The above rule makes prometheus operator to fail:

  • Prometheus Operator Logs:

E0823 21:39:59.146619 1 reflector.go:205] github.com/coreos/prometheus-operator/pkg/prometheus/operator.go:345: Failed to list *v1.PrometheusRule: json: cannot unmarshal number into Go struct field Rule.expr of type string
If -manage-crds=false is set to true, since the prometheus operator tries to pick up config maps and those might also have malformed alert rules. the operator crashes with error.

ts=2018-07-11T14:21:11.558466227Z caller=main.go:175 msg="Unhandled error received.

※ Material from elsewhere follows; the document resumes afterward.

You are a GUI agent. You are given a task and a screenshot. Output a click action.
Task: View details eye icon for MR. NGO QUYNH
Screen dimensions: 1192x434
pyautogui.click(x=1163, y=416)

Exiting..." err="creating CRDs failed: waiting for PrometheusRule crd failed: timed out waiting for Custom Resource: failed to list CRD: json: cannot unmarshal number into Go value of type string"

Most helpful comment

Thanks for the pointer!
If anyone is interested, this jq saved my day today:
kubectl get -n monitoring prometheusrule -o json|jq '.items[]|{name: .metadata.name, spec: (.spec|map(type)? // "string") }'

All 31 comments

@brancz as we discussed over slack.

Thanks!

Thanks @jescarri for the detailed bug report.

General: As of today the Prometheus Operator depends on the prerequisite, that no custom resources are malformed. If that is not the case it pauses its operations until the given custom resource is fixed. This issue is solved in the future via the CRD validation feature preventing to create malformed custom resources in the first place.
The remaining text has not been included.